Zhang Z, Pearson W R, Miller W
Department of Computer Science and Engineering, The Pennsylvania State University, University Park 16802, USA.
J Comput Biol. 1997 Fall;4(3):339-49. doi: 10.1089/cmb.1997.4.339.
We develop several algorithms for the problem of aligning DNA sequence with a protein sequence. Our methods account for frameshift errors, but not for introns in the DNA sequence.
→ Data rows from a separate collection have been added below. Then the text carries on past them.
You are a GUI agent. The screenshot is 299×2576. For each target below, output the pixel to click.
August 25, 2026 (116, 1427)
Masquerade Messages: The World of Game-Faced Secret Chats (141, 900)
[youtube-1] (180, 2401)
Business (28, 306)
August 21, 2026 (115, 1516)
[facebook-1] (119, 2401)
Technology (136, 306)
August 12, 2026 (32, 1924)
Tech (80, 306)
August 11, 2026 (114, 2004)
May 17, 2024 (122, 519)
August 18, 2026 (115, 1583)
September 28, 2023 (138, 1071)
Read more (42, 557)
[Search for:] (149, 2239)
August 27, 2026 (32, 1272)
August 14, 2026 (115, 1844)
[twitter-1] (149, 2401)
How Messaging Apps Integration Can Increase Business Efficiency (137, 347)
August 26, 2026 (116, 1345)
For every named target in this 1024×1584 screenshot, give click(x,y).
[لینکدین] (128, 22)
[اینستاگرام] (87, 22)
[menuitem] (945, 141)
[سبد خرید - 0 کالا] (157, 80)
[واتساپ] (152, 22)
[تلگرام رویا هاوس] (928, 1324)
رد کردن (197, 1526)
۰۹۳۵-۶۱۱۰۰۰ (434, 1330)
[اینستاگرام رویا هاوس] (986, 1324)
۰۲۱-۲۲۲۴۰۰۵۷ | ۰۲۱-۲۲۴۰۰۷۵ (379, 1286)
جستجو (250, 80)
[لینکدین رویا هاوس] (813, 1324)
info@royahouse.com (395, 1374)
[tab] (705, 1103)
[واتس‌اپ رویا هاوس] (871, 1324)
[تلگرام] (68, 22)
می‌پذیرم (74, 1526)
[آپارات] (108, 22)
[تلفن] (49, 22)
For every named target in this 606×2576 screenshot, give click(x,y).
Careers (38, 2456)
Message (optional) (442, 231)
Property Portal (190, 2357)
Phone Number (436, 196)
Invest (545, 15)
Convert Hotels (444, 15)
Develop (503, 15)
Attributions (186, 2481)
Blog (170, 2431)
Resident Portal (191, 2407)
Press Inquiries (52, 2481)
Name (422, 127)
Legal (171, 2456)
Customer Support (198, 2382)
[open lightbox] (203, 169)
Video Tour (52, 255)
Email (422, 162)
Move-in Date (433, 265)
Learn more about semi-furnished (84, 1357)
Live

Thus, they are particularly appropriate for comparing a cDNA sequence that suffers from sequencing errors with an amino acid sequence or a protein sequence database. We describe algorithms for computing optimal alignments for several definitions of DNA-protein alignment, verify sufficient conditions for equivalence of certain definitions, describe techniques for efficient implementation, and discuss experience with these ideas in a new release of the FASTA suite of database-searching programs.
我们针对将DNA序列与蛋白质序列进行比对的问题开发了几种算法。我们的方法考虑了移码错误,但未考虑DNA序列中的内含子。因此,它们特别适用于将存在测序错误的cDNA序列与氨基酸序列或蛋白质序列数据库进行比较。我们描述了针对几种DNA-蛋白质比对定义计算最优比对的算法,验证了某些定义等价的充分条件,描述了高效实现的技术,并在数据库搜索程序FASTA套件的新版本中讨论了这些想法的实践经验。